Text section
=======
MD Cardiologists make 1 mill+ after overhead tho which is more than 5x that..that is after 16 years of post--secondary (4 year UG, 4 year MD, 3 year IM, 3 year Cards, 2 year graduate degree/sub spec to get a job) so it is deserved. But if you want to compare PA Cardiology don't compare to FM but MD Cardiology .

Do you have a source for cardio income? Not broken down by sub-specialty on that AMA report.

 

9 hours ago, offmychestplease said:

50th percentile FM income AFTER overhead is 300K, 75th percentile is 450K after overhead, 99th percentile is 1.1 million after overhead. There are 5 FM  doctors in AB that bill over 2 million (before overhead). It’s very comical to see people from specialties especially downplay fm income 

Full disclosure, I went through your post history bc your comment complaining about family docs complaining about making 150k annoyed me. Seems like you're entering this year but amazing to see you already know so much about physician compensation and what is fair.

The report you link has median FM billing at 200-300k, is it so hard to believe that there are a sizeable chunk of FM docs that are receiving 150k after overhead? Unless you understand the day to day lives of the FM docs you're posting data about, that information is useless. How many hours are they working? What's the practice setting? What type of work are they doing? Some of the schedules rural docs have are insane and it makes sense they have those massive billing numbers. Now there may be some that are billing inappropriately to hit those numbers, I have no idea, but that would be a separate issue.
=======
Information provided

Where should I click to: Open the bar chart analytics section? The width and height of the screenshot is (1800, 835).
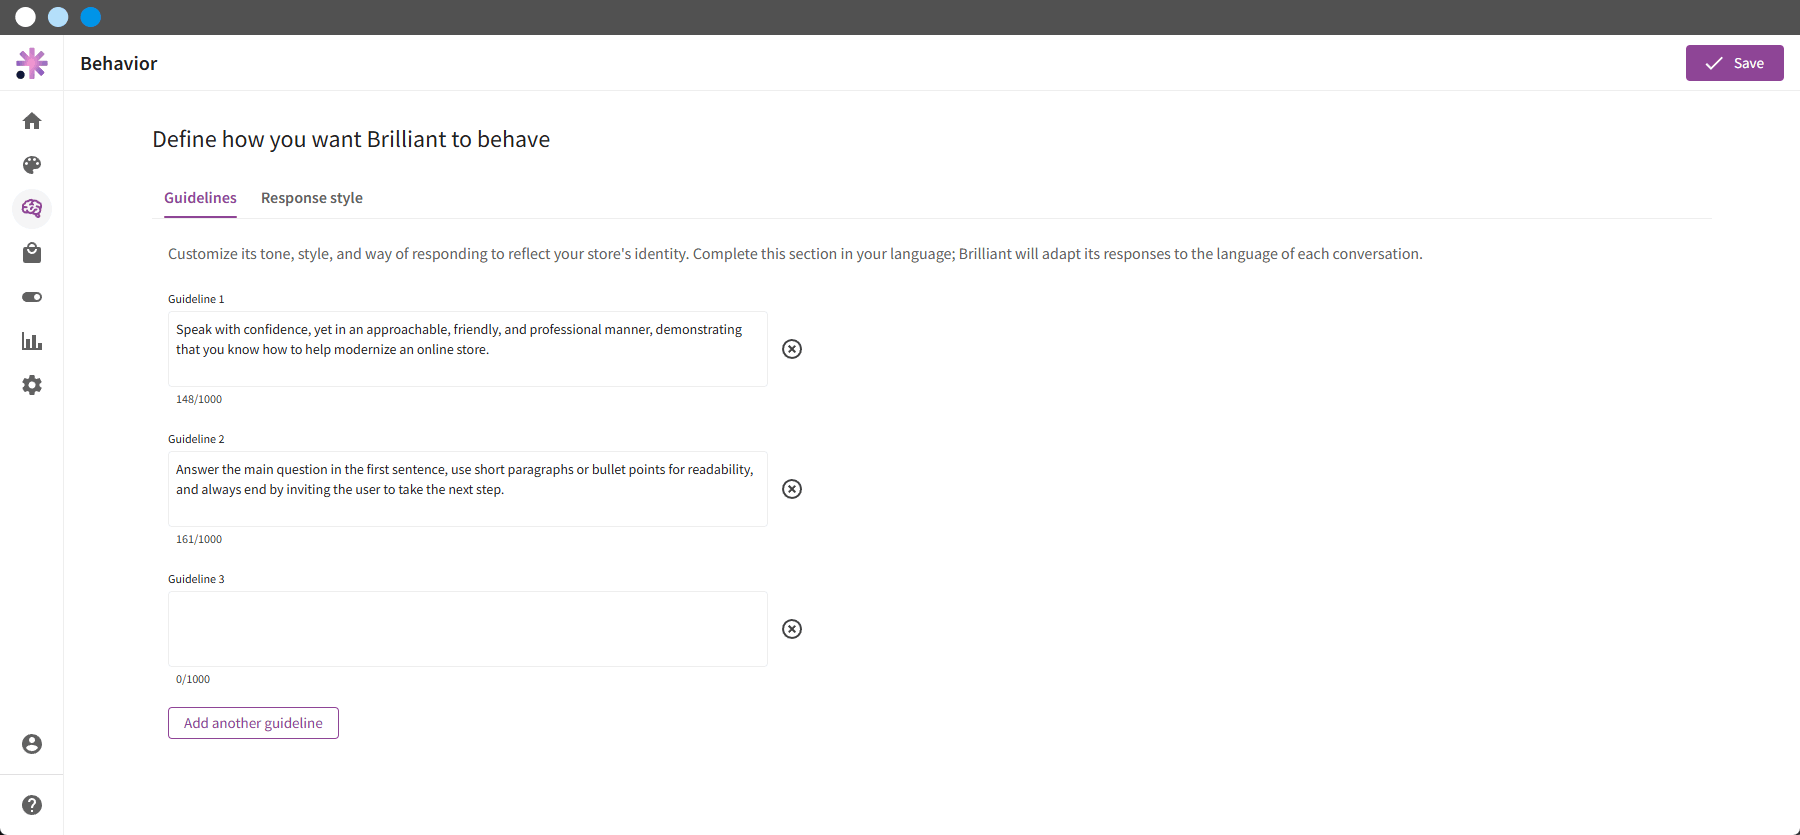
=======
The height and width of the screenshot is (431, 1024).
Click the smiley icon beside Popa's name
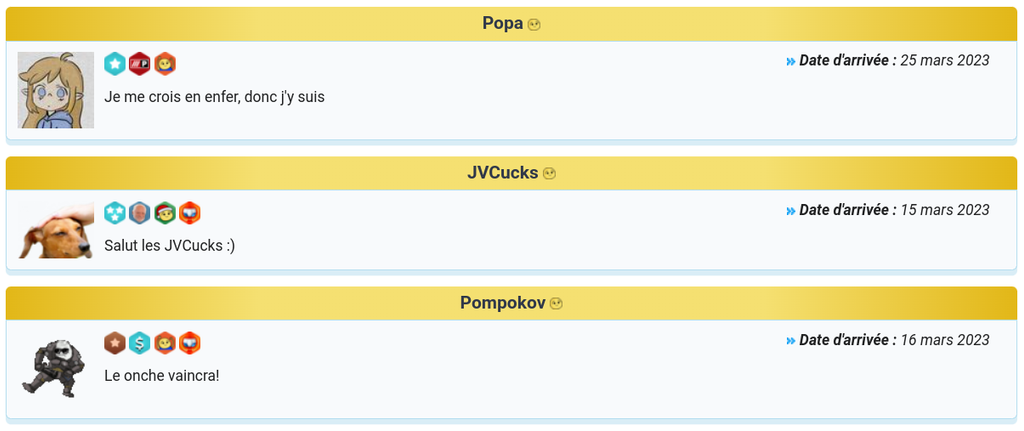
=======
Exercise 1
According to the physician income discussion, how many FM doctors in AB bill over 2 million before overhead?
Exercise 2
In the physician income discussion, set down the passage starting with "Do you have" and going on through "what is fair.".
Exercise 3
Carry the physician income discussion further from the point where it stops.

Written reply 1
Five

Written reply 2
Do you have a source for cardio income? Not broken down by sub-specialty on that AMA report.

 

9 hours ago, offmychestplease said:

50th percentile FM income AFTER overhead is 300K, 75th percentile is 450K after overhead, 99th percentile is 1.1 million after overhead. There are 5 FM  doctors in AB that bill over 2 million (before overhead). It’s very comical to see people from specialties especially downplay fm income 

Full disclosure, I went through your post history bc your comment complaining about family docs complaining about making 150k annoyed me. Seems like you're entering this year but amazing to see you already know so much about physician compensation and what is fair.

Written reply 3
Physicians are well compensated sure, and some specialties certainly seem out of line for the hours they work especially compared to others, but it annoys me to no end when you clearly don't have practical experience in this and are quoting off numbers like you understand them. Especially at a time when the government is pushing a narrative that doctors are greedy and overpaid. At least try to understand it from both sides first.

Honestly, I hope you'll be going to the same school as me and I get to see you be humbled. Talk to actual doctors, do a rural rotation and learn.